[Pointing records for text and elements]
>>>

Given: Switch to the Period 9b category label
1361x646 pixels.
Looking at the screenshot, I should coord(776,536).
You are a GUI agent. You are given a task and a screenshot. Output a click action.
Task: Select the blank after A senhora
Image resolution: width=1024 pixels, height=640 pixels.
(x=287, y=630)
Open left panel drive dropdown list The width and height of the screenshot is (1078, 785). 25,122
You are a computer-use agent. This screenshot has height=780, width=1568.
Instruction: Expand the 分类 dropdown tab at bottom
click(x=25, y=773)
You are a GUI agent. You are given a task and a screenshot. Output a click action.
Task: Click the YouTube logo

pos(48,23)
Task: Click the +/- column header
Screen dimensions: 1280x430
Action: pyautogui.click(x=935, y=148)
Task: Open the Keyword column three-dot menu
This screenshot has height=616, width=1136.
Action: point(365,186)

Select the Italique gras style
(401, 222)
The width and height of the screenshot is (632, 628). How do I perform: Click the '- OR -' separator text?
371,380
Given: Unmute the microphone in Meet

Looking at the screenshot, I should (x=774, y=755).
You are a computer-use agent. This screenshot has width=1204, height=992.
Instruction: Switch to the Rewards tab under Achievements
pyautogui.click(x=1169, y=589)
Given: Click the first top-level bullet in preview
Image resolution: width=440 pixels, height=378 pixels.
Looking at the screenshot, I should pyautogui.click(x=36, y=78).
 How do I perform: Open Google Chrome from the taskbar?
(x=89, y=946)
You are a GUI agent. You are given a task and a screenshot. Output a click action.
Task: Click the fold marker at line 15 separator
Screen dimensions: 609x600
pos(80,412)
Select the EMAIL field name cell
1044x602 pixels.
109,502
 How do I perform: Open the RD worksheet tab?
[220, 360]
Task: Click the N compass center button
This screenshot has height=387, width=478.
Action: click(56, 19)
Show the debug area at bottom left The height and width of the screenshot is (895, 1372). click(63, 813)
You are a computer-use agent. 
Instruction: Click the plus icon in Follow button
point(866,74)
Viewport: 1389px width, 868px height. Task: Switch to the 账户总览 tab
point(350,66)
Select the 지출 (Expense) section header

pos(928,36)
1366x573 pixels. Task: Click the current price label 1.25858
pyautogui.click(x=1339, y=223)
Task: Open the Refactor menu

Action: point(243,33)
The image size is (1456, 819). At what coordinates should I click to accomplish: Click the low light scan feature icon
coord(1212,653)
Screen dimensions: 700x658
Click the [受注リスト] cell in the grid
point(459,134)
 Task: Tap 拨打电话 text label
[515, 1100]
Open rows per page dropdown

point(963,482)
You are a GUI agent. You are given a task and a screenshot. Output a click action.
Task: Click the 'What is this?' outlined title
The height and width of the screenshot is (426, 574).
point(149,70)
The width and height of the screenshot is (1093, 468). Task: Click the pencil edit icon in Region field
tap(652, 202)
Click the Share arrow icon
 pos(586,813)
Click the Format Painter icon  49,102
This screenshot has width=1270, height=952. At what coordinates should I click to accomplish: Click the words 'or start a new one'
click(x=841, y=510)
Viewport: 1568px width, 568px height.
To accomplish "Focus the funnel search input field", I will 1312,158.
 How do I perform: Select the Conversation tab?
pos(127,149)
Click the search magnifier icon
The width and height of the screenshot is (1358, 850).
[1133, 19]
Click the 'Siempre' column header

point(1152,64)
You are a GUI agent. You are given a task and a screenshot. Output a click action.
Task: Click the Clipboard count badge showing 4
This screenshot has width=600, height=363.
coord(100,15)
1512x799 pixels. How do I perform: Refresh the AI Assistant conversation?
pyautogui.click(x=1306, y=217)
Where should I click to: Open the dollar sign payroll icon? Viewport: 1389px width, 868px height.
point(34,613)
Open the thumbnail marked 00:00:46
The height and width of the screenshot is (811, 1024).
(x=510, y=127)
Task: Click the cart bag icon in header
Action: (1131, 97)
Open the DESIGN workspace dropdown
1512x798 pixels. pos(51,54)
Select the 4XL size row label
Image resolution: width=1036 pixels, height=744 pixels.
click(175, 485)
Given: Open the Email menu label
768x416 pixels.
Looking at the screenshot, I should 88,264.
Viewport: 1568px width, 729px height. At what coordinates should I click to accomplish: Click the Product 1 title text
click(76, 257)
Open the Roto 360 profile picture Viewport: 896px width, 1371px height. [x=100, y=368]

<<<

» **What you need to do**: Lay out each line of the material above as a JSON list of strings, one string per line, skipping blank lines.

» **The solution**:
[
  "Given: Switch to the Period 9b category label",
  "1361x646 pixels.",
  "Looking at the screenshot, I should coord(776,536).",
  "You are a GUI agent. You are given a task and a screenshot. Output a click action.",
  "Task: Select the blank after A senhora",
  "Image resolution: width=1024 pixels, height=640 pixels.",
  "(x=287, y=630)",
  "Open left panel drive dropdown list The width and height of the screenshot is (1078, 785). 25,122",
  "You are a computer-use agent. This screenshot has height=780, width=1568.",
  "Instruction: Expand the 分类 dropdown tab at bottom",
  "click(x=25, y=773)",
  "You are a GUI agent. You are given a task and a screenshot. Output a click action.",
  "Task: Click the YouTube logo",
  "pos(48,23)",
  "Task: Click the +/- column header",
  "Screen dimensions: 1280x430",
  "Action: pyautogui.click(x=935, y=148)",
  "Task: Open the Keyword column three-dot menu",
  "This screenshot has height=616, width=1136.",
  "Action: point(365,186)",
  "Select the Italique gras style",
  "(401, 222)",
  "The width and height of the screenshot is (632, 628). How do I perform: Click the '- OR -' separator text?",
  "371,380",
  "Given: Unmute the microphone in Meet",
  "Looking at the screenshot, I should (x=774, y=755).",
  "You are a computer-use agent. This screenshot has width=1204, height=992.",
  "Instruction: Switch to the Rewards tab under Achievements",
  "pyautogui.click(x=1169, y=589)",
  "Given: Click the first top-level bullet in preview",
  "Image resolution: width=440 pixels, height=378 pixels.",
  "Looking at the screenshot, I should pyautogui.click(x=36, y=78).",
  " How do I perform: Open Google Chrome from the taskbar?",
  "(x=89, y=946)",
  "You are a GUI agent. You are given a task and a screenshot. Output a click action.",
  "Task: Click the fold marker at line 15 separator",
  "Screen dimensions: 609x600",
  "pos(80,412)",
  "Select the EMAIL field name cell",
  "1044x602 pixels.",
  "109,502",
  " How do I perform: Open the RD worksheet tab?",
  "[220, 360]",
  "Task: Click the N compass center button",
  "This screenshot has height=387, width=478.",
  "Action: click(56, 19)",
  "Show the debug area at bottom left The height and width of the screenshot is (895, 1372). click(63, 813)",
  "You are a computer-use agent. ",
  "Instruction: Click the plus icon in Follow button",
  "point(866,74)",
  "Viewport: 1389px width, 868px height. Task: Switch to the 账户总览 tab",
  "point(350,66)",
  "Select the 지출 (Expense) section header",
  "pos(928,36)",
  "1366x573 pixels. Task: Click the current price label 1.25858",
  "pyautogui.click(x=1339, y=223)",
  "Task: Open the Refactor menu",
  "Action: point(243,33)",
  "The image size is (1456, 819). At what coordinates should I click to accomplish: Click the low light scan feature icon",
  "coord(1212,653)",
  "Screen dimensions: 700x658",
  "Click the [受注リスト] cell in the grid",
  "point(459,134)",
  " Task: Tap 拨打电话 text label",
  "[515, 1100]",
  "Open rows per page dropdown",
  "point(963,482)",
  "You are a GUI agent. You are given a task and a screenshot. Output a click action.",
  "Task: Click the 'What is this?' outlined title",
  "The height and width of the screenshot is (426, 574).",
  "point(149,70)",
  "The width and height of the screenshot is (1093, 468). Task: Click the pencil edit icon in Region field",
  "tap(652, 202)",
  "Click the Share arrow icon",
  " pos(586,813)",
  "Click the Format Painter icon  49,102",
  "This screenshot has width=1270, height=952. At what coordinates should I click to accomplish: Click the words 'or start a new one'",
  "click(x=841, y=510)",
  "Viewport: 1568px width, 568px height.",
  "To accomplish \"Focus the funnel search input field\", I will 1312,158.",
  " How do I perform: Select the Conversation tab?",
  "pos(127,149)",
  "Click the search magnifier icon",
  "The width and height of the screenshot is (1358, 850).",
  "[1133, 19]",
  "Click the 'Siempre' column header",
  "point(1152,64)",
  "You are a GUI agent. You are given a task and a screenshot. Output a click action.",
  "Task: Click the Clipboard count badge showing 4",
  "This screenshot has width=600, height=363.",
  "coord(100,15)",
  "1512x799 pixels. How do I perform: Refresh the AI Assistant conversation?",
  "pyautogui.click(x=1306, y=217)",
  "Where should I click to: Open the dollar sign payroll icon? Viewport: 1389px width, 868px height.",
  "point(34,613)",
  "Open the thumbnail marked 00:00:46",
  "The height and width of the screenshot is (811, 1024).",
  "(x=510, y=127)",
  "Task: Click the cart bag icon in header",
  "Action: (1131, 97)",
  "Open the DESIGN workspace dropdown",
  "1512x798 pixels. pos(51,54)",
  "Select the 4XL size row label",
  "Image resolution: width=1036 pixels, height=744 pixels.",
  "click(175, 485)",
  "Given: Open the Email menu label",
  "768x416 pixels.",
  "Looking at the screenshot, I should 88,264.",
  "Viewport: 1568px width, 729px height. At what coordinates should I click to accomplish: Click the Product 1 title text",
  "click(76, 257)",
  "Open the Roto 360 profile picture Viewport: 896px width, 1371px height. [x=100, y=368]"
]